The Goldfish, dazed with joy, swam towards the Silverfish, crying, ‘You are the Moon come out of the sky! Oh see, how round the world is!’
And he looked through one side of the globe, and saw flowers and trees in the garden; and he looked through another side of the globe, and saw on the mantelpiece black and white elephants of ebony and ivory, that the Fisherman had brought from foreign parts; and through another side of the globe he saw on the wall a fan of peacock feathers, with eyes of gold and blue and green; and through the fourth side, on a bracket, he saw a little Chinese temple hung with bells. And he looked at the bottom of the globe, and saw his own familiar world of coral, sand, and shells. And he looked at the top of the globe, and saw a man, a woman, and a child smiling down at him over the rim.

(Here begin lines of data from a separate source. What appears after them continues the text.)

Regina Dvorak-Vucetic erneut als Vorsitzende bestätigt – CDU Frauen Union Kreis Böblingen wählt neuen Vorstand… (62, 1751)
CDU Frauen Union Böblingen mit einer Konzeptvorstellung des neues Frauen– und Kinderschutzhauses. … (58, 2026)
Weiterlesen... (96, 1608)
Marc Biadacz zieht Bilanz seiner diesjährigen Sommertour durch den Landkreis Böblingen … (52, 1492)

And he gave a little jump of joy, and cried to his Silver Bride:
‘Oh Moonfish, I am greater than the Sun! for I give you, not half, but the whole of the world, the top and the bottom and all the way round, with all the wonders that are in it and beyond!’
And King Neptune under the sea, who had ears for all that passed, laughed in his beard and said:
‘It was a shame ever to let such a tiny fellow loose in the vast ocean. He needed a world more suited to his size.’
And ever since then, the world of the Goldfish has been a globe of glass.